Cold stress can disrupt the balance of the oxidant/antioxidant system and cause oxidative damage to several tissues by altering the enzymatic and nonenzymatic antioxidant status (Sahin and Gumuslu 2004). The misbalance of oxidant and antioxidant systems leads to oxidative damage and influences tissue function (Moller et al. 1996; Lucca et al. 2009). GSH-Px is considered to be the first line of cellular defense against oxidative damage (Ferreccio et al. 1998). And MDA can be used as general biomarker for biological oxidative stress (Kadiiska et al. 2005). Prior study indicated that cold stress induced the destruction of oxidant–antioxidant balance in the lung tissue of chicks, and caused the oxidation damage of DNA (Jia et al. 2009). Additionally, in our previous study, we found that acute and chronic cold exposure induced the oxidative damage in the intestine of chicks (Zhang et al. 2011). In the present study, T-AOC, GSH-Px, and SOD activities were significantly decreased accompanied with the increased MDA contents in the immune organs. It indicated that the balance of oxidant and antioxidant systems was disrupted, and cold stress induced the oxidative damage in immune organs. It has been known that oxidative stress can cause molecular damage to the vital structure and function of immune tissue via abnormalities in antioxidant enzyme metabolism (Chang et al. 2007; Allen et al. 2008). So similarly, our results suggest that oxidative stress may play a role in the immune injury induced by cold stress.
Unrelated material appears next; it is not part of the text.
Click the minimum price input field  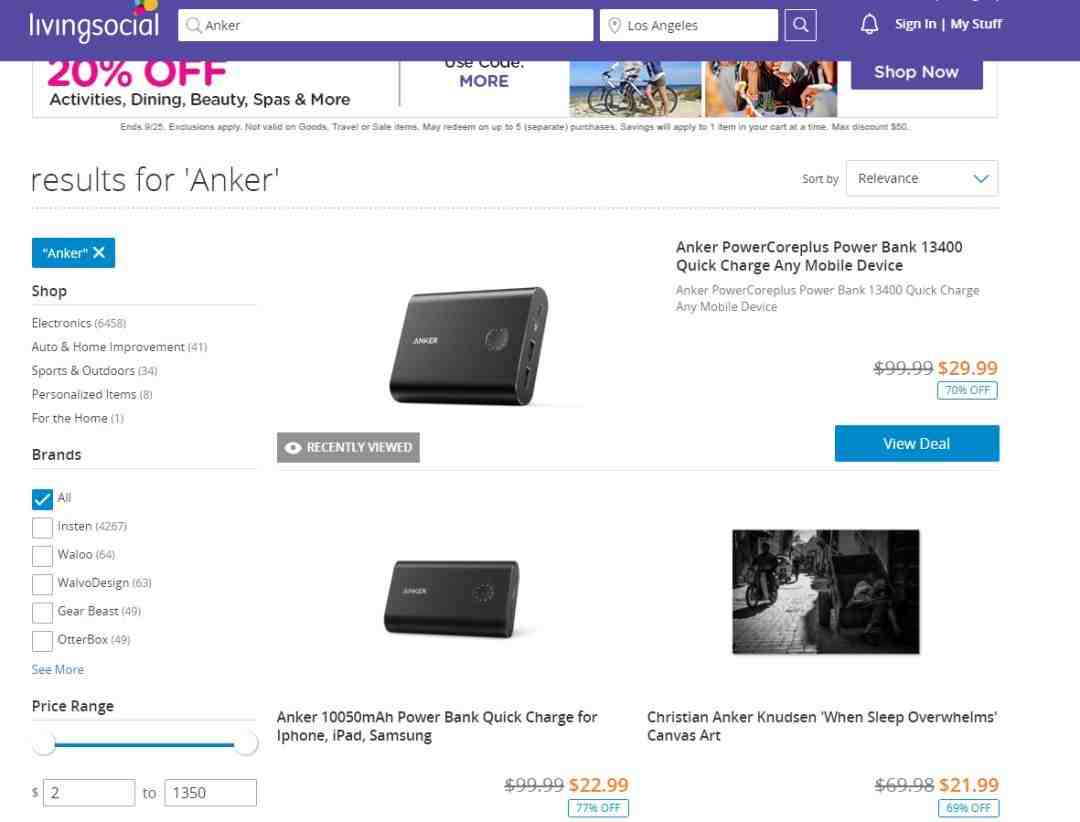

Several studies reported that cold exposure influenced the function of the immune system (Hangalapura et al. 2006; Helmreich et al. 2005; Onderci et al. 2003; Hangalapura et al. 2004b; Fleshner et al. 1998). Cytokines play an important role in immune systems. Expression of IL-2 and IFN-γ were decreased in cold water stress (5 min/day) in mice during 10 days of exposure and increased after 20 days of exposure (Monroy et al. 1999). Cold stress induced mRNA expression of T helper type 1 (Th1) (IFN-γ and IL-2) and T helper type 2 (Th2) (IL-4 and IL-10) in the small intestine of broilers (Zhao et al. 2013a, b). Similarly, it was reported that cold stress upregulated expression of Th1 (IFN-γ and IL-2) and Th2 (IL-4 and IL-10) cytokine genes in chickens (Hangalapura et al. 2003). Consistent with these prior studies, our results indicated that the IL-2 and IFN-γ content first increased then decreased in the spleen and bursa of Fabricius of chicks at acute cold stress. IL-4 content was increased in the spleen and bursa of Fabricius of chicks in the acute and chronic cold stress (Table 7). In the chronic cold stress, IL-2 and IL-10 contents were increased in the spleen and bursa of Fabricius and decreased in thymus. Due to the important roles of cytokines in immune systems, it may indicate that cold stress influenced the normal function of immune organs by the way of influencing the content of cytokines.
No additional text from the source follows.